# start of Document section

Susan Chana Lask assisted New York's Department of Justice in going after Foreclosure Mill Steven Baum after she shut him down in her Federal civil action  that she filed against him in August, 2010.  Read the Manhattan's U.S. Attorney's 2011 release about their case against Baum and fining him $2 Million.  Although Baum deserved more than what the USDOJ fines him, Ms. Lask was the only person to expose Baum so she could get the USDOJ and Attorney General to go after him too.

Southern District of New York


                                                                    FOR IMMEDIATE RELEASE                                                           CONTACT: Ellen Davis, Carly Sullivan
                                                                    Thursday, October 6, 2011                                                                                      Jerika Richardson
                                                                                                                                          (212) 637-2600


                       PREET BHARARA, the United States Attorney for the Southern District of New York, announced today that the United States has entered into an agreement with the law firm of STEVEN J. BAUM, P.C. ("BAUM"), one of the largest volume mortgage foreclosure firms in New York State, that requires the firm to pay $2 million to the United States and to extensively change its practices with respect to mortgage foreclosure actions (the "Agreement").  The Agreement resolves an investigation into BAUM’s mortgage foreclosure-related practices, specifically whether the firm, on behalf of its lender clients, filed misleading pleadings, affidavits, and mortgage assignments in state and federal courts in New York. 
                        Manhattan U.S. Attorney PREET BHARARA said: "In mortgage foreclosure proceedings, there are no excuses for sloppy practices that could lead to someone mistakenly losing their home.  Homeowners facing foreclosure cannot afford to have faulty paperwork or inadequate evidence submitted, and today’s agreement will help minimize that risk.”
                        The Agreement specifically prohibits BAUM from engaging in certain practices related to the Mortgage Electronic Registration Systems, Inc. ("MERS"), a subscription-based electronic registry system for lenders and other entities that tracks ownership interests in mortgages.  MERS members contractually agree to appoint MERS as their agent on all mortgages they register.  Until recently, employees of BAUM, with the consent of MERS, had been assigning mortgages on behalf of MERS, even though they had no connection to MERS whatsoever, which resulted in errors in its legal filings in state and federal court.  Pursuant to the Agreement, BAUM is prohibited from executing any assignment of a mortgage as an "officer" or "director" of MERS.

# end of Document section

Set tasks:
(a) In the page on the Baum foreclosure case, rewrite the paragraph beginning "The Agreement specifically prohibits BAUM" as a short bulleted list that keeps its main facts.
(b) Answer these questions from the page on the Baum foreclosure case, one answer per line, marked the same way:
(i) In what month and year did Susan Chana Lask file her federal civil action against Baum?
(ii) On what date was the U.S. Attorney's release issued?
(iii) What sum does the Agreement require the firm to pay to the United States?
(c) Write the next part of the page on the Baum foreclosure case, picking up right after its final sentence.

# start of Data

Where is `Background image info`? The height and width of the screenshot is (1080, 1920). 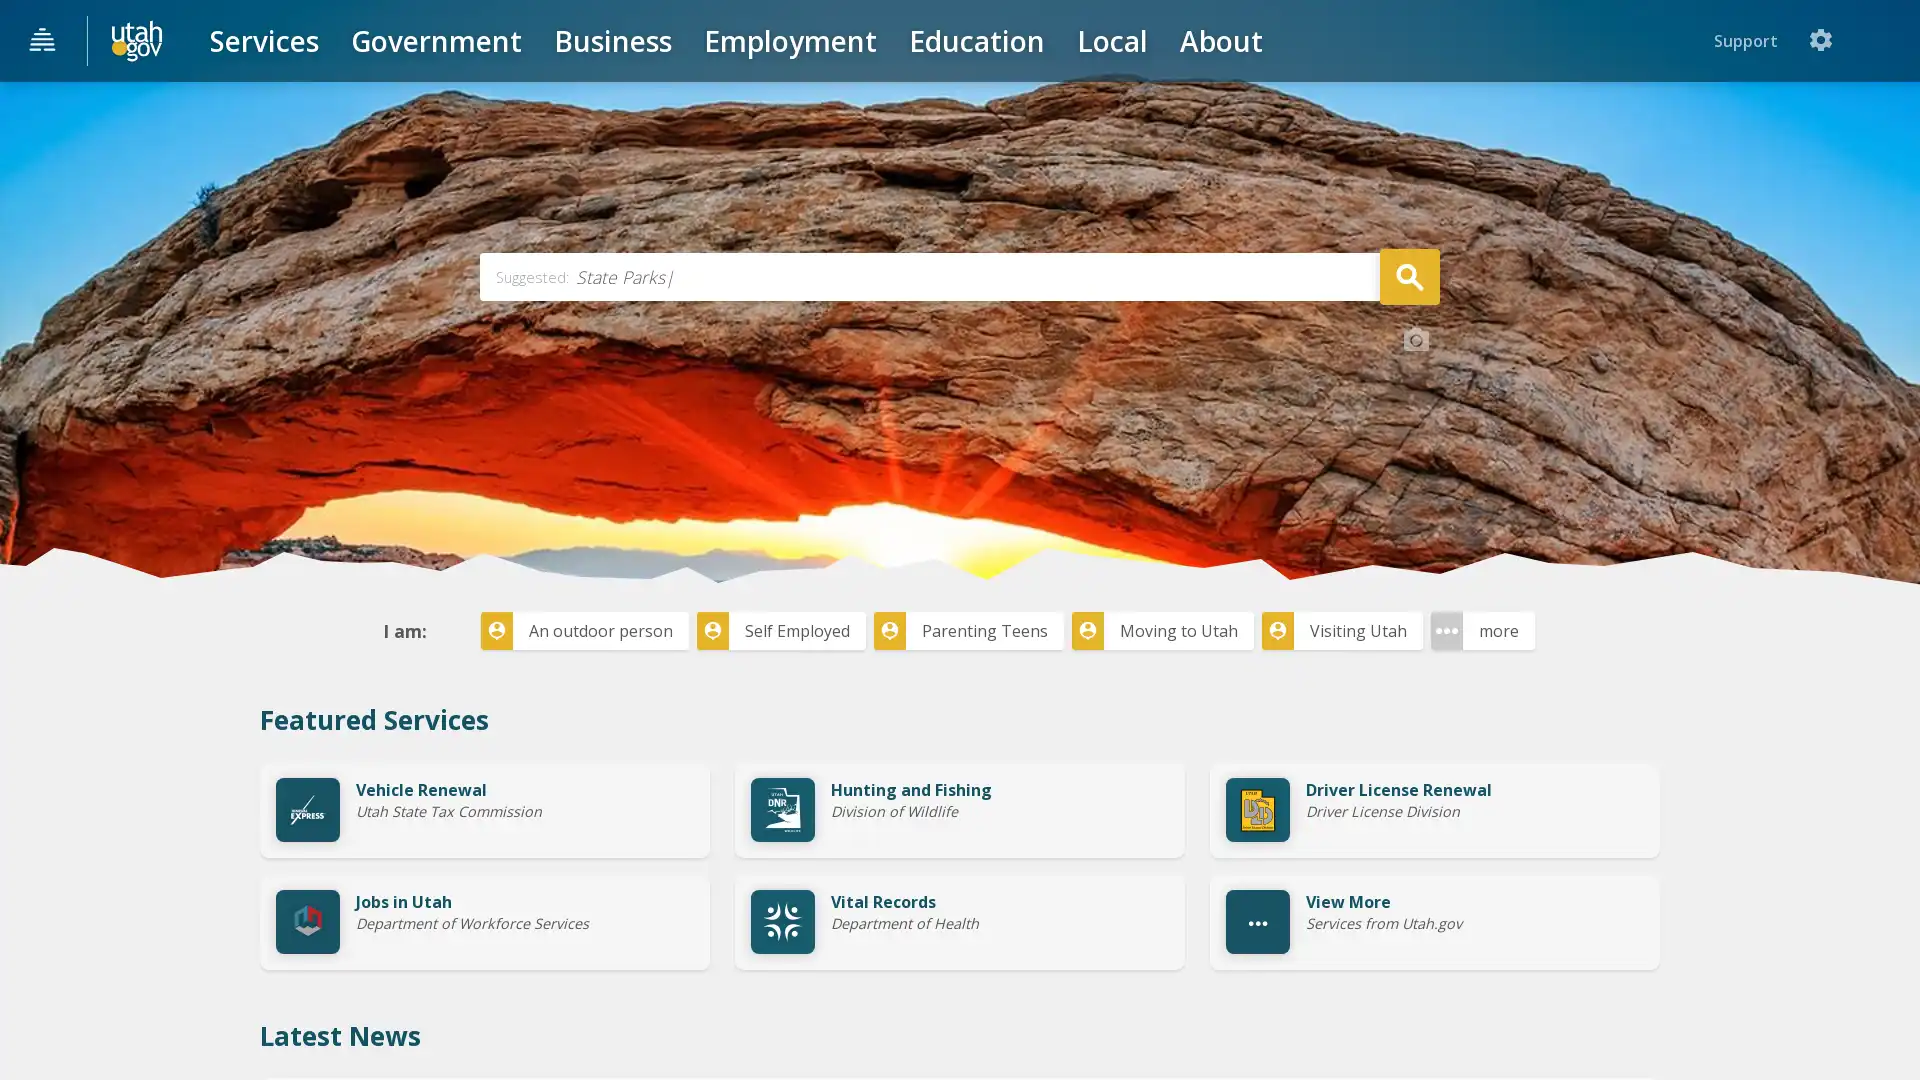 Background image info is located at coordinates (1415, 489).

# end of Data

Outputs for the tasks:
(a)
- The Agreement bars BAUM from certain practices involving Mortgage Electronic Registration Systems, Inc. (MERS). MERS is a subscription-based electronic registry that tracks ownership interests in mortgages for lenders and other entities.
- MERS members contractually appoint MERS as their agent on all mortgages they register.
- Until recently, BAUM employees assigned mortgages on behalf of MERS with MERS's consent. They had no connection to MERS, and this caused errors in the firm's state and federal court filings.
- Under the Agreement, BAUM may not execute any mortgage assignment as an "officer" or "director" of MERS.

(b)
(i) August 2010
(ii) Thursday, October 6, 2011
(iii) $2 million

(c)
                        The Agreement also requires a general overhaul of BAUM's practice with respect to its filings in mortgage foreclosure actions.  Under the terms of the Agreement, BAUM has agreed to:
•  Take steps to inform courts of the nature of the assignments in pending foreclosure proceedings it is handling;
•  Obtain appropriate affidavits from its clients attesting to the fact that they possess original notes or have conducted a diligent search and the original note could not be found;
•  Have experienced attorneys supervise the preparation of pleadings, and review and approve pleadings before they can be filed;
•  Implement a 12-24 month training program for its attorneys that includes an overview of the foreclosure process in New York State and a review of the litigation procedures expected at BAUM;
•  Provide immediate notice to the Government when objections are raised regarding the accuracy of certain court filings related to mortgage foreclosure proceedings; and
•  Maintain documentation of its compliance with the settlement.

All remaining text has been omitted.